McCourt's wish to 'pollute' river on hold
POOR Frank McCourt will have to wait for another day before his ashes can finally "pollute the Shannon".
It had been expected that the family of the late world-famous author would scatter his remains across the country's longest river at Carrigogunnell castle in Limerick yesterday. However, they were unable to do so as Frank's widow, Ellen, was scheduled to fly back to the US from Shannon Airport yesterday morning.
Carrigogunnell castle was chosen as it was a location where a young Frank McCourt ventured and wrote about in his Pulitzer Prize-winning 'Angela's Ashes' which accounts for his life growing up in Limerick in the last century.
Before Ellen returned to the US, McCourt's brothers Malachy, Michael and Alphie decided to delay casting their brother to the wind and river until a later date.
"We were going to do it in Carrigogunnell, but Ellen had to leave so we are postponing that," Malachy said.
On Thursday, the brothers and Ellen returned to Limerick to unveil a bust of the former school teacher outside his old national school which has since become an art venue. "We have given some of Frank's ashes to Una Heaton who organised the whole event at the Leamy Art Gallery.
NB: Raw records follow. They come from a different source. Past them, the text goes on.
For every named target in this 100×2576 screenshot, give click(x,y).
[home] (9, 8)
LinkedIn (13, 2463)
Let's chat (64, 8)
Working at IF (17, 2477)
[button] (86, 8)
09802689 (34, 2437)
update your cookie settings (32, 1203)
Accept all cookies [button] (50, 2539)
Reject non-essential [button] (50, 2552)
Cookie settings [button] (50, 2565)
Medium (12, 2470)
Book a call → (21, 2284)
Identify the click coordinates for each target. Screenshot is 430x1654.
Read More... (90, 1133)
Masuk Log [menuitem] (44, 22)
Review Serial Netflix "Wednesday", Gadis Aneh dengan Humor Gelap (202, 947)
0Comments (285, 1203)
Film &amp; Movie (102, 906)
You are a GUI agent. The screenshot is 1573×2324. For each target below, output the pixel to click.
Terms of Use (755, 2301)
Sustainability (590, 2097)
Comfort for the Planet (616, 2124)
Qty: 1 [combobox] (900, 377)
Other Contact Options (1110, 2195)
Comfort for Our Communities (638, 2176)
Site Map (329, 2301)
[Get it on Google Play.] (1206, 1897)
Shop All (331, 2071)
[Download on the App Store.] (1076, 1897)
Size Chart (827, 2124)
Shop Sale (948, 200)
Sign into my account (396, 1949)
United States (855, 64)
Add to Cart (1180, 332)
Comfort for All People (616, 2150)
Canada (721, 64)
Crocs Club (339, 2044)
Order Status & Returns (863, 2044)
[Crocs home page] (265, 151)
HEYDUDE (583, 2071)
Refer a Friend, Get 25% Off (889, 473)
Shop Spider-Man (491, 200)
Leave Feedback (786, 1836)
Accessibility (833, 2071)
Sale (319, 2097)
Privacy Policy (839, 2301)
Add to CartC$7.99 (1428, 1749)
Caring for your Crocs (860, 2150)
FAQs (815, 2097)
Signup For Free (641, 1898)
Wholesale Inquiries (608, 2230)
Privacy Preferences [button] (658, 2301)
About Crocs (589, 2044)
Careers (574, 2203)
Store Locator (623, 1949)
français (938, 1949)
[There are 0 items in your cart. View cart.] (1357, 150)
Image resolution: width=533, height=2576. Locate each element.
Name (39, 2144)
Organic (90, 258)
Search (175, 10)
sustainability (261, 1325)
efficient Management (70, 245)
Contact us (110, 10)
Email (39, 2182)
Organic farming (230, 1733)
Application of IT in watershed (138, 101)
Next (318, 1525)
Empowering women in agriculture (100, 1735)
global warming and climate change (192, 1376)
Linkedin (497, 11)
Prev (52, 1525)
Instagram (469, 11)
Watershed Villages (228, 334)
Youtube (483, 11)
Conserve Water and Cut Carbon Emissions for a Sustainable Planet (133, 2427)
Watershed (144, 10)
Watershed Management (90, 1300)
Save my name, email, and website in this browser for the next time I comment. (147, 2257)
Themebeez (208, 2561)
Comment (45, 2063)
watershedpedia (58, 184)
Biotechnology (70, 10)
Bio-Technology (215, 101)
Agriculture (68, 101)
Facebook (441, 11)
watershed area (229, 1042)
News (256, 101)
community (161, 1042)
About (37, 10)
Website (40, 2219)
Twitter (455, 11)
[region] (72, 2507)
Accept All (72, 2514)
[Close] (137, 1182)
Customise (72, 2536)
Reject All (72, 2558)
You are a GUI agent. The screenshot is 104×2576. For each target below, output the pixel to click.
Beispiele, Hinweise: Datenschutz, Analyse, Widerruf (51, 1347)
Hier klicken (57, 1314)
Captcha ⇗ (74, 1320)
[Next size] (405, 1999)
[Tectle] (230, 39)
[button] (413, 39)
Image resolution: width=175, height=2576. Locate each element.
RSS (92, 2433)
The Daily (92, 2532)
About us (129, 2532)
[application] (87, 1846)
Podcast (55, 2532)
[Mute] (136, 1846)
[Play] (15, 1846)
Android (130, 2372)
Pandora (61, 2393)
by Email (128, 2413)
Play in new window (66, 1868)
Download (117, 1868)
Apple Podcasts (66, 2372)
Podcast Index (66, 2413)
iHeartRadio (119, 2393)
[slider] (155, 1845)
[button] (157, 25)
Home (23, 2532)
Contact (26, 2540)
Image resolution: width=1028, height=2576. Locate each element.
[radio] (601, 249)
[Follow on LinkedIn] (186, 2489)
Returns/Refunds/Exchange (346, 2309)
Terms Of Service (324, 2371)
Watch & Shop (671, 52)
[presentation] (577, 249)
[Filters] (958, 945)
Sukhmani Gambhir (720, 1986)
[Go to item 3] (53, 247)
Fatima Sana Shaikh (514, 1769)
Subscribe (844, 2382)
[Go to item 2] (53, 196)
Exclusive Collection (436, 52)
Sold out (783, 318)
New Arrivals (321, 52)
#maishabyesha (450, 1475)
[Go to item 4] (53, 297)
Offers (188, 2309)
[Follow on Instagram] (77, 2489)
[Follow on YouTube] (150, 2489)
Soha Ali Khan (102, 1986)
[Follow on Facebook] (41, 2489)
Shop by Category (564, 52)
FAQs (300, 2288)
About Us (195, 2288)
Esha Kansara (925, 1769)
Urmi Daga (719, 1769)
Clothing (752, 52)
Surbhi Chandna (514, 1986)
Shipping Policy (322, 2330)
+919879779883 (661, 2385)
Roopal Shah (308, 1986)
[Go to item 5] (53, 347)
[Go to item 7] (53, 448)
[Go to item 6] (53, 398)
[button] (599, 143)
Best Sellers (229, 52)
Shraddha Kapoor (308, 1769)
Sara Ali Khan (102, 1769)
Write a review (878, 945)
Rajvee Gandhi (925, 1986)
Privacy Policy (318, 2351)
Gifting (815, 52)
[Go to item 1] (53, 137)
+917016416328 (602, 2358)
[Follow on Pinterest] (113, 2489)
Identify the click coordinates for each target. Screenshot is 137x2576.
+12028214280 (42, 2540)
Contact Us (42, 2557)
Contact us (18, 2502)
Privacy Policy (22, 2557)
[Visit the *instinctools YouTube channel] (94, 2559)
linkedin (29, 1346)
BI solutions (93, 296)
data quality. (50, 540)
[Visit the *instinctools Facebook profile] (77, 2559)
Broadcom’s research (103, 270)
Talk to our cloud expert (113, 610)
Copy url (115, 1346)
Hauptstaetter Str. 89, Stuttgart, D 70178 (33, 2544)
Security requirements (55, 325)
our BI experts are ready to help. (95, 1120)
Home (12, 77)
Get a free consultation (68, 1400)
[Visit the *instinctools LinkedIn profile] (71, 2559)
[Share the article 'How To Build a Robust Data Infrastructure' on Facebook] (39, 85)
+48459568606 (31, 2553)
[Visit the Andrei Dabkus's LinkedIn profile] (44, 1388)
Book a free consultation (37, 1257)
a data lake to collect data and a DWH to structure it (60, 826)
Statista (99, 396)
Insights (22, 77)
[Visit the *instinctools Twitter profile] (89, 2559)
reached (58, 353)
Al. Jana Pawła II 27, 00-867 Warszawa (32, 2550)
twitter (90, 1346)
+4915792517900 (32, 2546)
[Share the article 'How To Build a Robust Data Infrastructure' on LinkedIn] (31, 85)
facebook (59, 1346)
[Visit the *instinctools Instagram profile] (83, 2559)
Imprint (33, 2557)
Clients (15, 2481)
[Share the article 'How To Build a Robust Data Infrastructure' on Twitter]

"So if you want to visit Frank, you can go up there," Malachy said.
"In the meantime, we will be holding on to the ashes -- we were thinking that Iceland might need some more ashes so we'll contribute them," he joked.
No date has yet been fixed for the McCourts return to Shannonside to fulfil the author's request to "pollute the Shannon" with his ashes.
Malachy encouraged all who wanted to remember the Limerick man to read his books.
"That is how you will remember him. We now have to get on with our lives. There is a school being named after him in New York in September but we have to do our own things also," he said.